Paulus, Silas en Timotheüs gaan op weg. Opnieuw zal het evangelie klinken. De kerk groeit en bloeit. Tussen Paulus en Timotheüs ontstaat een band als vader en zoon. De zendelingen gaan naar Troas, een belangrijke havenstad in het grote Romeinse Rijk. ’s Nachts krijgt Paulus een visioen waarin een Macedonische man hem toeroept: ’Steek over naar Macedonië en kom ons te hulp!’. Paulus weet dat God het is die roept, de volgende dag gaan zij meteen op weg naar Macedonië, naar Europa. De reis gaat naar Filippi. De mannen zijn vol verwachting. Maar er is niemand die op hen wacht. De weinige Joden die er zijn worden door de bevolking geminacht. Zelfs een synagoge is er niet te vinden. Paulus vermoed dat bij de rivier de Joden samenkomen om de sabbat te vieren. Dit vermoeden is juist.

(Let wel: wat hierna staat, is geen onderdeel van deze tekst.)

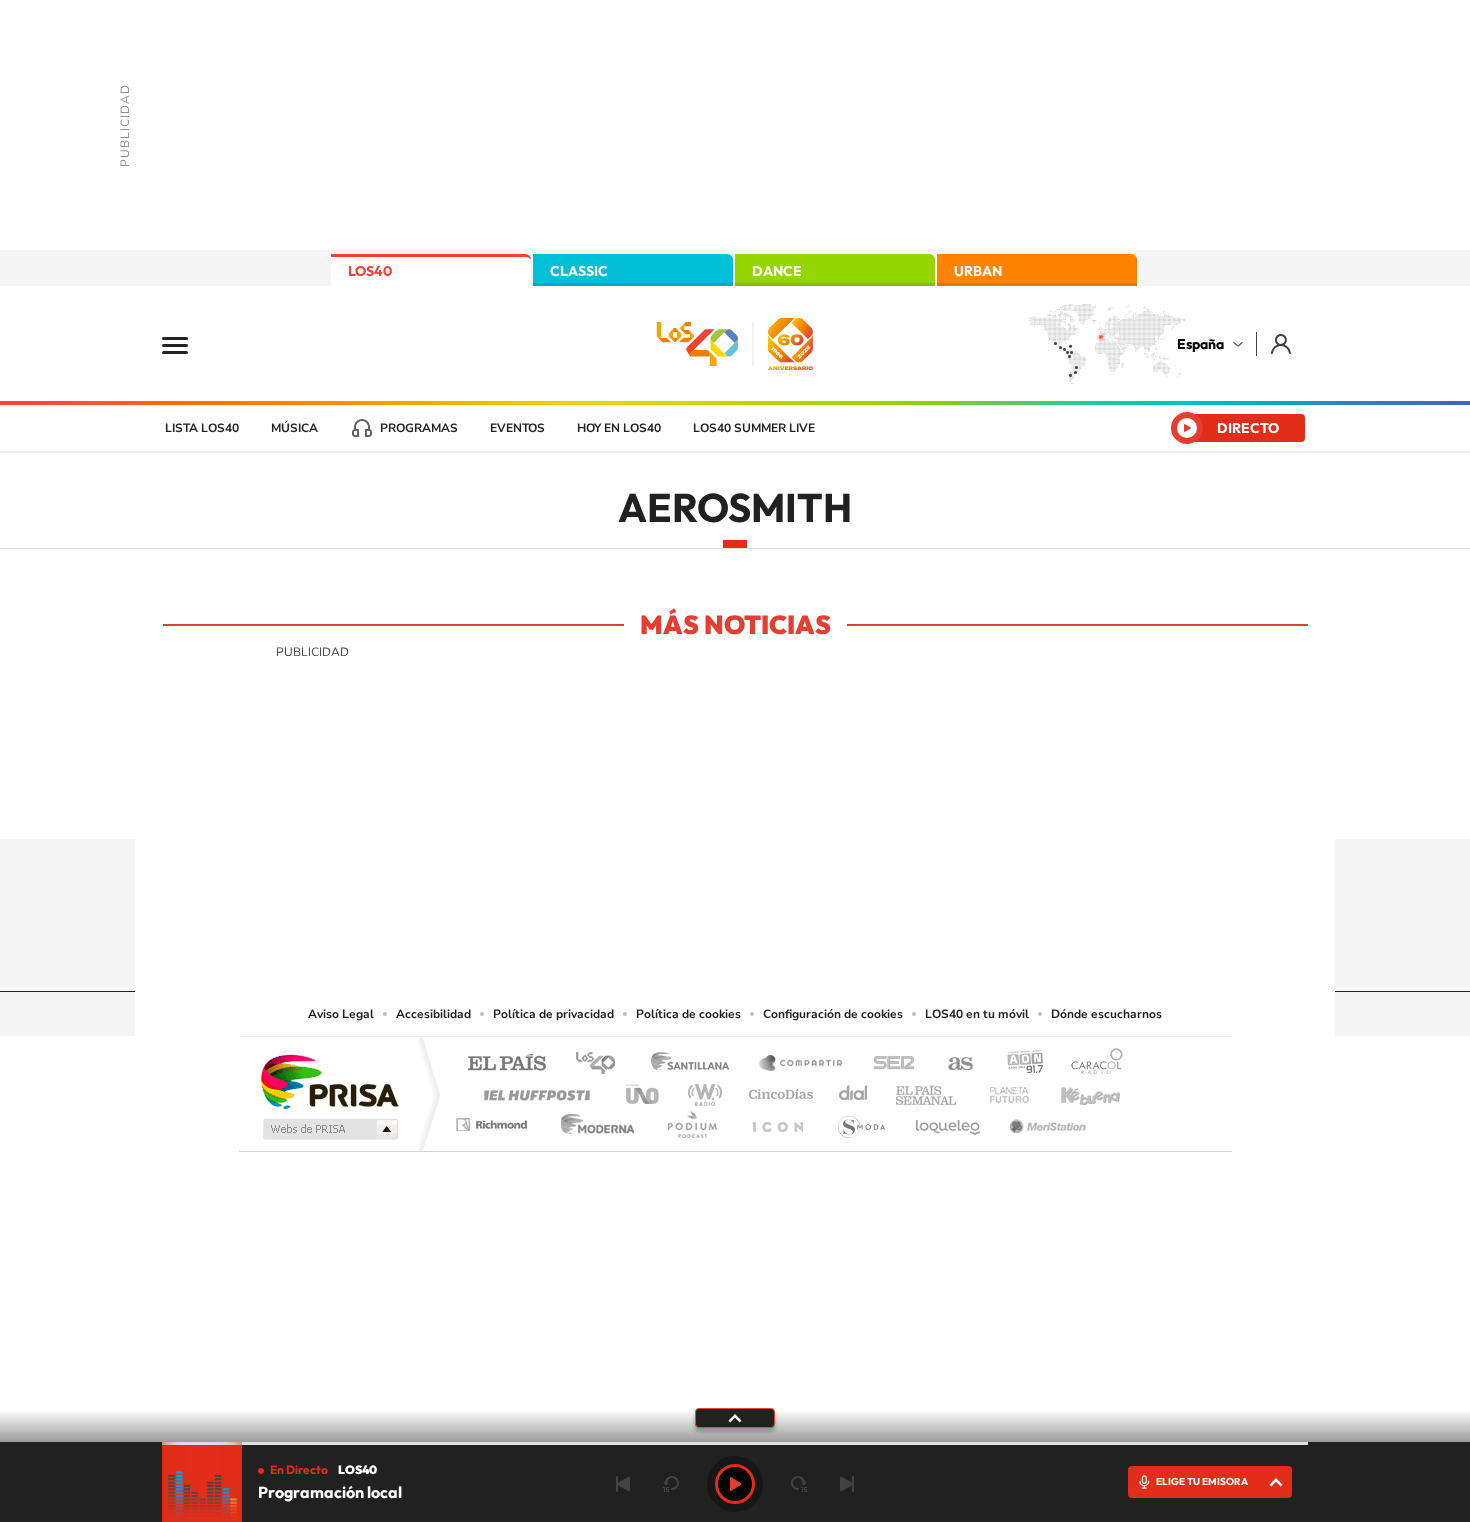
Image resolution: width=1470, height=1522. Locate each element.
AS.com (951, 1064)
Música (294, 428)
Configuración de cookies (833, 1014)
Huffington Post (533, 1089)
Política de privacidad (553, 1014)
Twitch (815, 800)
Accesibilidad (433, 1014)
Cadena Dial (854, 1089)
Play (735, 1484)
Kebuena (1073, 1089)
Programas (419, 428)
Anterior (623, 1484)
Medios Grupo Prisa (328, 1129)
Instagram (615, 800)
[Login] (1282, 343)
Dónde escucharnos (1106, 1014)
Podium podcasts (691, 1119)
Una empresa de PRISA (329, 1080)
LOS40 (370, 271)
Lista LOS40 (202, 428)
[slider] (735, 1443)
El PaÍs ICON (777, 1119)
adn (1017, 1064)
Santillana (696, 1064)
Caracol (1091, 1064)
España (1200, 344)
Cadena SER (888, 1064)
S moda (860, 1119)
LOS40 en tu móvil (977, 1014)
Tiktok (655, 800)
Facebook (775, 800)
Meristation (1045, 1119)
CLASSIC (579, 271)
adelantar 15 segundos (799, 1484)
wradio (701, 1089)
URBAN (978, 271)
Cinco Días (778, 1089)
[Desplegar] (735, 1417)
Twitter (735, 800)
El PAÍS (506, 1064)
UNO (644, 1089)
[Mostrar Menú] (188, 344)
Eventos (517, 428)
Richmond (494, 1119)
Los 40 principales (602, 1064)
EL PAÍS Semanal (927, 1089)
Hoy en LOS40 (619, 428)
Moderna (592, 1119)
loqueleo (949, 1119)
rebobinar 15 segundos (671, 1484)
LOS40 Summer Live (754, 428)
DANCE (777, 271)
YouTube (695, 800)
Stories (855, 800)
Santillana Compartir (802, 1064)
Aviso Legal (341, 1014)
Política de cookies (688, 1014)
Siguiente (847, 1484)
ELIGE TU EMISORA (1202, 1481)
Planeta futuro (1001, 1089)
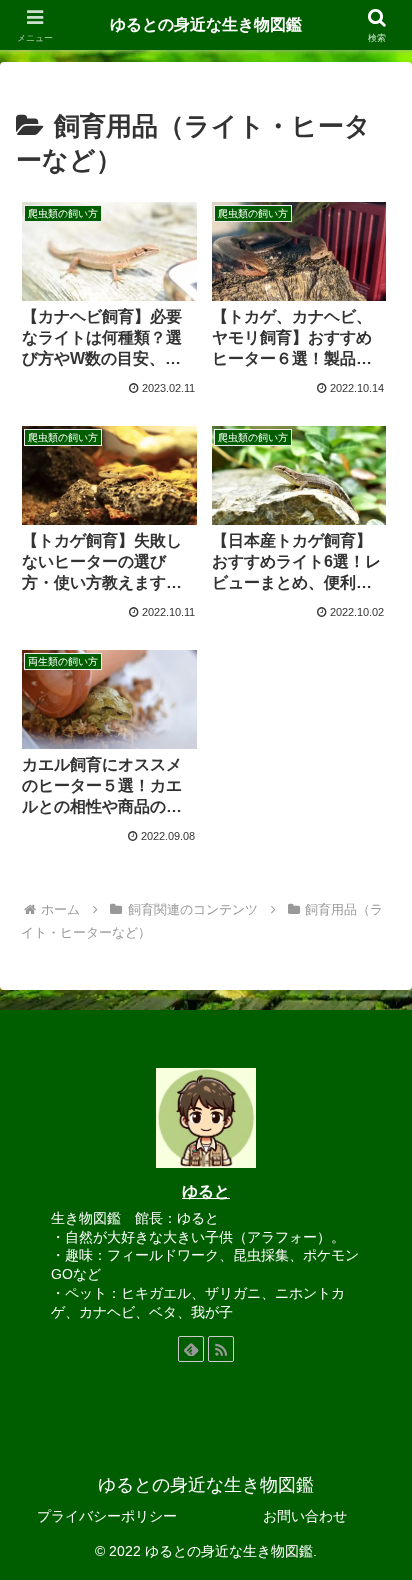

Bij de rivier zijn een groepje vrouwen samengekomen. Hier zal de bedoeling van God duidelijk worden. De mannen zijn meer dan welkom! Wat zijn de vrouwen blij dat ze uitleg krijgen vanuit de Schriften. Lydia is één van de vrouwen. Van oorsprong is zij een heidense vrouw, maar haar hart klopt voor de God van Israël. Gretig luistert ze naar de prediking van Paulus. Lydia belijdt haar geloof en er is niets wat de doop van Lydia en haar huisgenoten kan verhinderen. Opnieuw zijn er heidenen die de Naam van Jezus belijden!